▸ Exercise directions: Which lines in the listing below contain the word "agent"? Copy each one.

▸ Information supplied:
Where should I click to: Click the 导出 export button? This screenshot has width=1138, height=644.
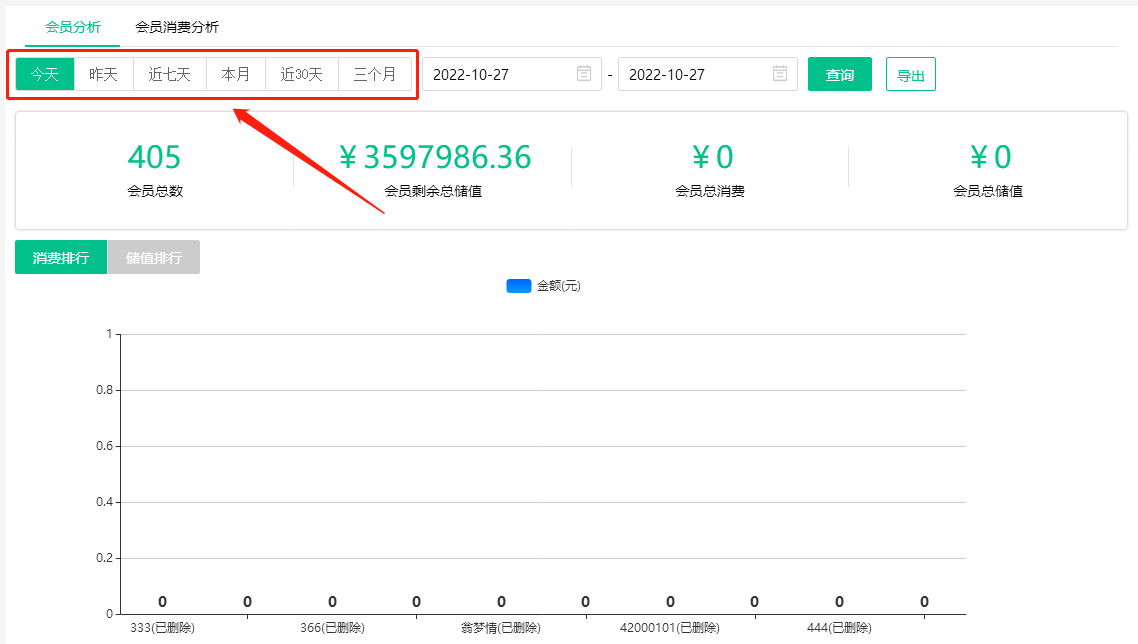(910, 74)
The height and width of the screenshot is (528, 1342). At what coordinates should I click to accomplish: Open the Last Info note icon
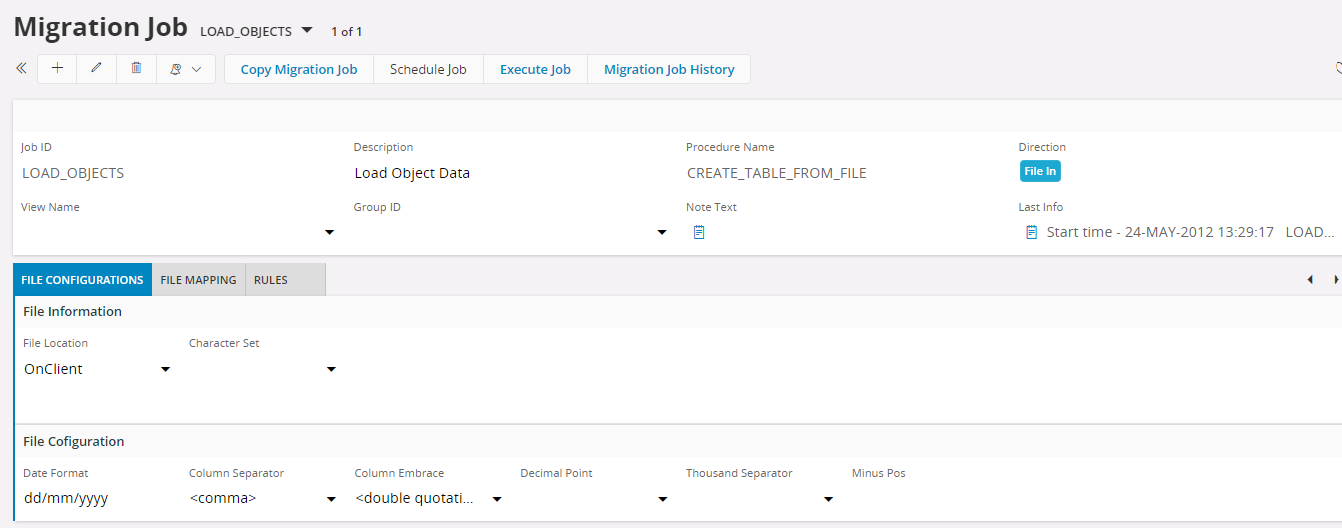1031,232
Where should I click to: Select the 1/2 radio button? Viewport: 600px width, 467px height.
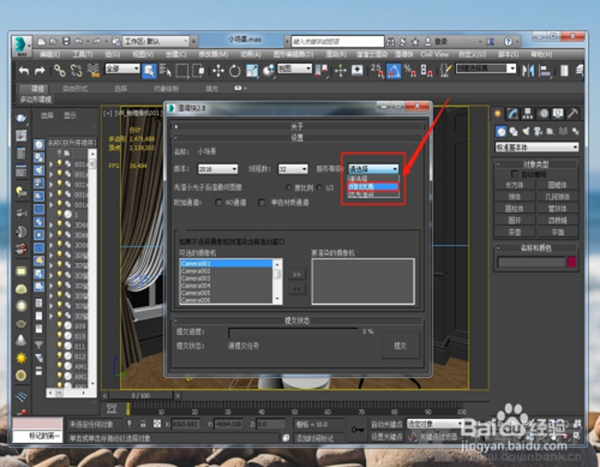(x=319, y=186)
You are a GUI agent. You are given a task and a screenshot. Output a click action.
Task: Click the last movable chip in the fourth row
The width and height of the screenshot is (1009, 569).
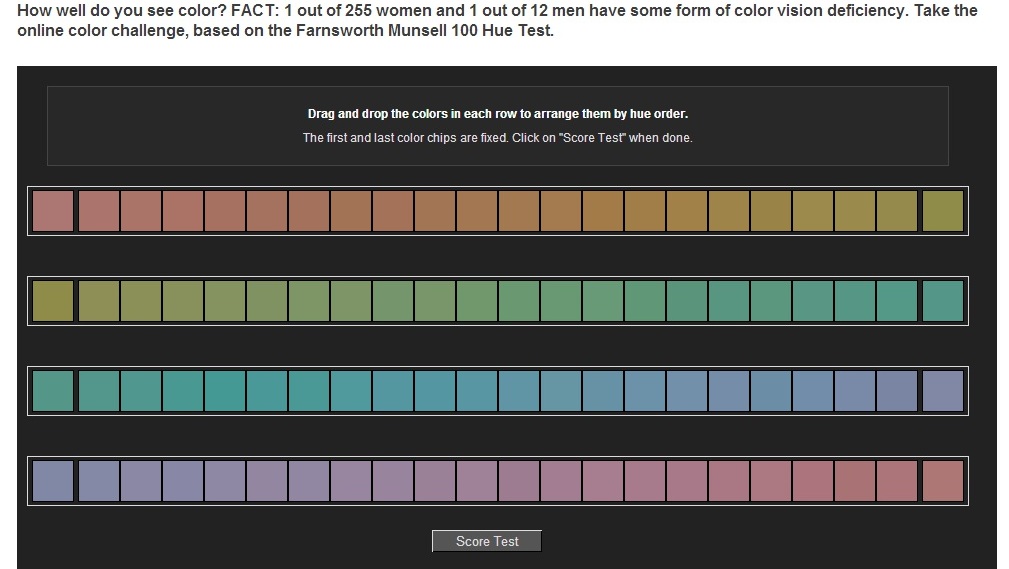click(x=897, y=481)
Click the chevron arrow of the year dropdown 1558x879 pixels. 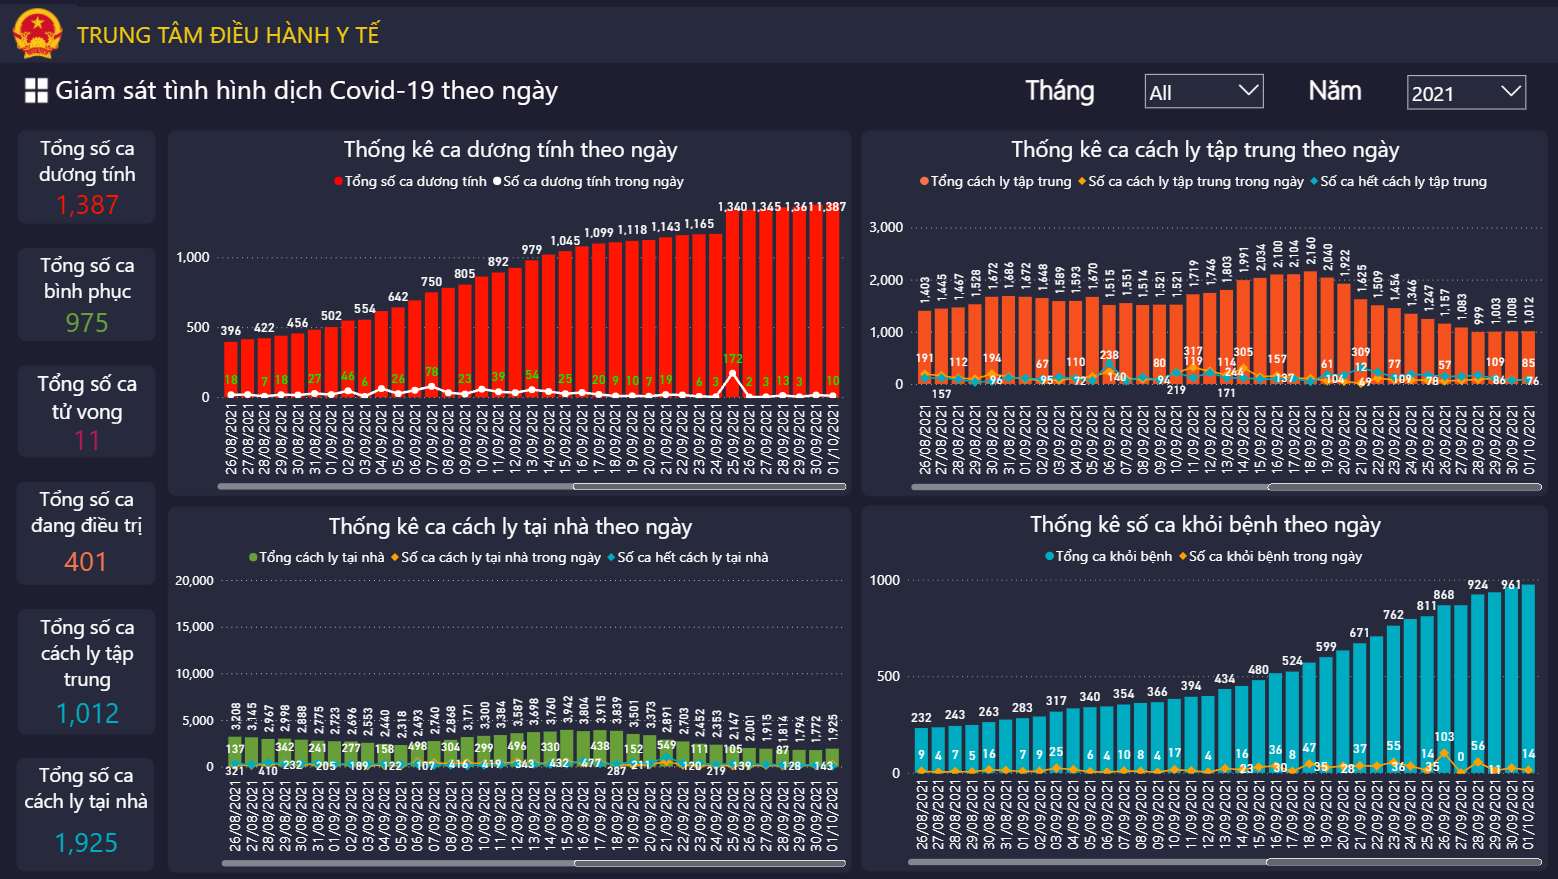[x=1511, y=92]
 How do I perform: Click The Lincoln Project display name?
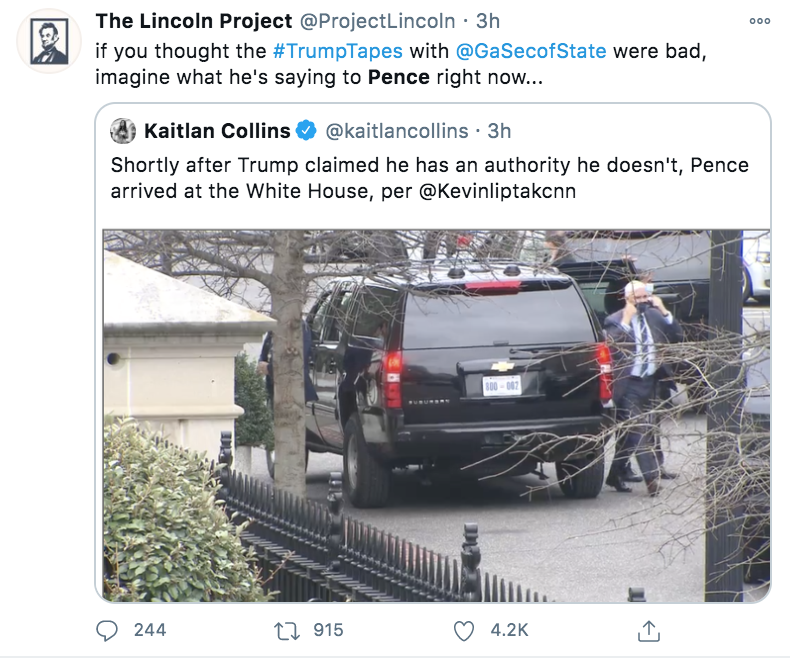[194, 21]
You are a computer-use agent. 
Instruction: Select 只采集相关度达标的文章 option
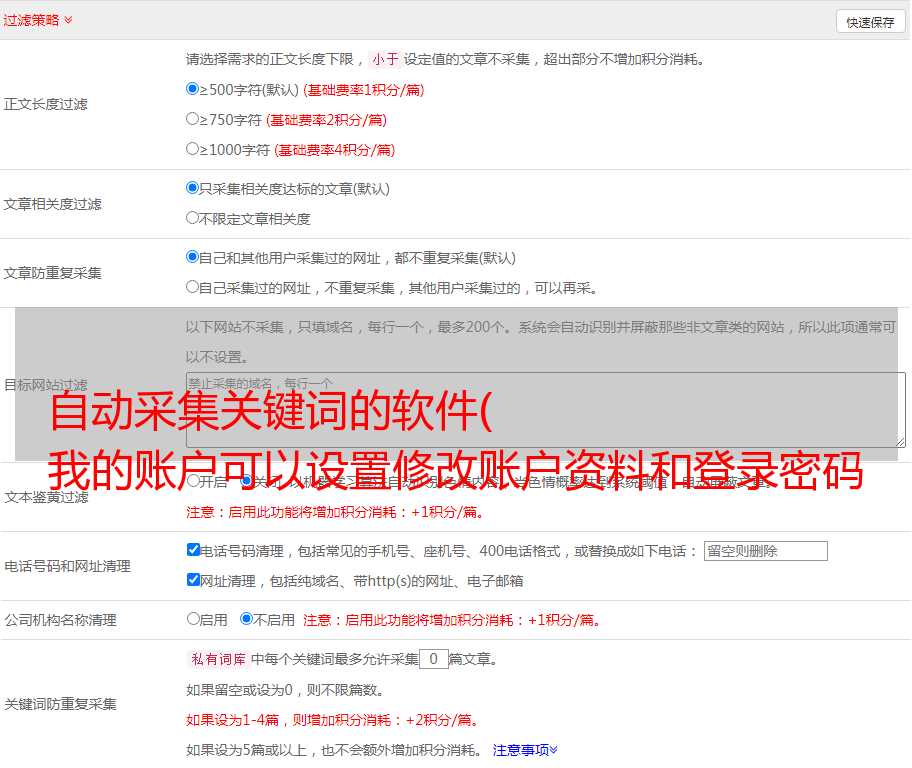pyautogui.click(x=193, y=188)
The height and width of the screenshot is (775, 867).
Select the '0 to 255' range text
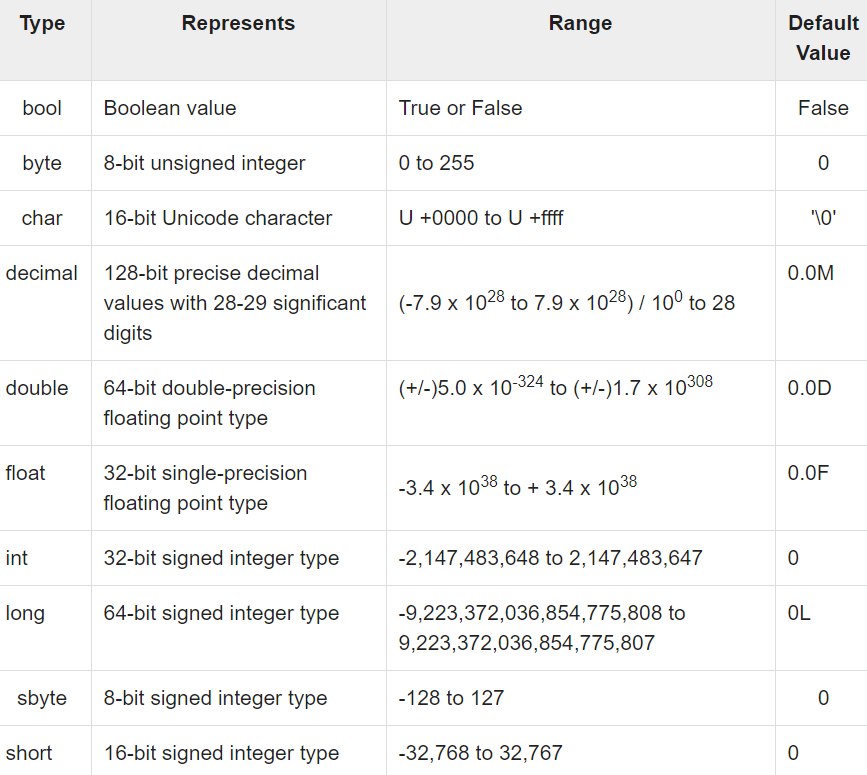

▸ Answer section:
You are a GUI agent. You are given a task and a screenshot. Output a click action.
You are a computer-use agent. 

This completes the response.